Verb and Preposition SRL Annotations for the CHILDES Corpus
Christos Christodoulopoulus, Cindy Fisher, Sandra Franco, Lori Moon, and Dan Roth
This corpus contains gold standard annotations of all verb and preposition senses with corresponding semantic role labels in adult-child dialogues. It is derived from the Adam files in the Brown corpus (Brown 1973) from the CHILDES corpora. The derived corpus contains annotations for every sentence containing a verb or preposition in the corpus. The semantic role labels and senses for verbs follow Propbank guidelines (Kingsbury & Palmer 2002; Gildea & Palmer 2002; Palmer et al. 2005) and those for prepositions follow Srikumar & Roth 2011.
The corpus was annotated by two annotators. The overall average kappa score for inter-annotator agreement is 0.92. The derived corpus is available here in XML format
Notes on how the information appears in XML and CHAT format is given here.
If you use this corpus, please cite Moon et al. (submitted 2018), as well as following the citation guidelines for CHILDES and CHAT on TalkBank TalkBank.
References
- Brown, R. 1973. A First Language: The Early Stages. Cambridge: Harvard University Press.
- Gildea, Dan and Martha Palmer. 2002. The necesity of parsing for predicate argument recognition. Proceedings of the ACL 2002. Philadelphia, Pennsylvania.
- Kingsbury, Paul and Martha Palmer. 2002. From Treebank to Propbank. Proceedings of the 3rd International Conference on Language Resources and Evaluation (LREC-2002). Las Palmas, Spain.
- MacWhinney, Brian. 2000 The CHILDES Project: Tools for Analyzing Talk. Lawrence Erlbaum Associates, Inc., 3rd edition.
- Moon, Lori, Christos Christodoulopoulus, Cindy Fisher, Sandra Franco, and Dan Roth. 2018 manuscript. CHILDES Corpus Annotation of Verb and Preposition Semantic Roles.
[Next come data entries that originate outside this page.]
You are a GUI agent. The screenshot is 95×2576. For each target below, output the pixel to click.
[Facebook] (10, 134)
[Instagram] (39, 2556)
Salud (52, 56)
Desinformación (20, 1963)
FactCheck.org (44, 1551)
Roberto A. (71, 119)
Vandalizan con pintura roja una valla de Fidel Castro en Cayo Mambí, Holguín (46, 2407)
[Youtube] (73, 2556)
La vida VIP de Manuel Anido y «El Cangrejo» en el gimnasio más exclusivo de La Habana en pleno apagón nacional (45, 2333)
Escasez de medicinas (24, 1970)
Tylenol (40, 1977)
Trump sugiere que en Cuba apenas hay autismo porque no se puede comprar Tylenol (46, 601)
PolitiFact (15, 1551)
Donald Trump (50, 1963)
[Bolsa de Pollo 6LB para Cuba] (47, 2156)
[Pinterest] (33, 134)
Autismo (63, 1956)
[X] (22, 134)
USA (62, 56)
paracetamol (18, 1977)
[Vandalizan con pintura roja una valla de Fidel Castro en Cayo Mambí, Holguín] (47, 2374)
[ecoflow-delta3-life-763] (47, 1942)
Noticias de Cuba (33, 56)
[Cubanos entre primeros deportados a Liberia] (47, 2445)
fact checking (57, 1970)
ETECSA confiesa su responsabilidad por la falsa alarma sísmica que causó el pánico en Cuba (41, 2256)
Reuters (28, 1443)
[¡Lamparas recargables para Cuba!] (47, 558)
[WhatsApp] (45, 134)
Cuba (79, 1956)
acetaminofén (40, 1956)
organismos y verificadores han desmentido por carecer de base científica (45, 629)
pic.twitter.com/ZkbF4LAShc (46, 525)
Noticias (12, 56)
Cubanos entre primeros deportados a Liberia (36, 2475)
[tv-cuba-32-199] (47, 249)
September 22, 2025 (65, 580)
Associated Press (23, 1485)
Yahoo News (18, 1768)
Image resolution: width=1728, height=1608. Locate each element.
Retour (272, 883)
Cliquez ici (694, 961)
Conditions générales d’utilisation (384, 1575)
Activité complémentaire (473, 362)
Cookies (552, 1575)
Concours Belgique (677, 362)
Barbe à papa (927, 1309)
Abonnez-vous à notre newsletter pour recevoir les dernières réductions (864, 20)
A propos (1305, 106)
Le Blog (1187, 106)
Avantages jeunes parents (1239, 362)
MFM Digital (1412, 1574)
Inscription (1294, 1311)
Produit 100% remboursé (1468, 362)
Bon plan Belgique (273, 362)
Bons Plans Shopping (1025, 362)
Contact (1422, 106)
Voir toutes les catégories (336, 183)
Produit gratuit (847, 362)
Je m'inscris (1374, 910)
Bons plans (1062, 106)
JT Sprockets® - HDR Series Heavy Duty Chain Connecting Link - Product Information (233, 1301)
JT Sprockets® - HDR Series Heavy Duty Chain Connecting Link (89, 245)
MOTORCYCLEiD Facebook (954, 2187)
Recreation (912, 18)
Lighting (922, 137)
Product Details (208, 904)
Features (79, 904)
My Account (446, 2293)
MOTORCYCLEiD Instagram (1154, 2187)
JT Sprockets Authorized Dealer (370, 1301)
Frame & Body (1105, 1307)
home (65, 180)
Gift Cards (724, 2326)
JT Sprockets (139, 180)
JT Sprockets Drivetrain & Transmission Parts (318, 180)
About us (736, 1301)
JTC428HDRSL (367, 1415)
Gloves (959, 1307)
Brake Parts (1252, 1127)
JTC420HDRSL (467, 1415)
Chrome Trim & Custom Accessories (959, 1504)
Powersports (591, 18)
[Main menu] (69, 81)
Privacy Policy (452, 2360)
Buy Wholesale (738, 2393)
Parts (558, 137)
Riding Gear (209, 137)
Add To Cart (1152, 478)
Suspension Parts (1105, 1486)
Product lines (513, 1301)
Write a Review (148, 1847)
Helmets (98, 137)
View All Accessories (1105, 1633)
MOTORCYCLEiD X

- Palmer, Martha, Dan Gildea, and Paul Kingsbury. 2005. The Proposition Bank: A corpus annotated with semantic roles. Computational Linguistics Journal, 31(1).
- Srikumar, Vivek, and Dan Roth. 2011. A joint model for extended semantic role labeling. Proccedings of EMNLP 2011 - Conference on Empirical Methods in Natural Language Processing. 129-139.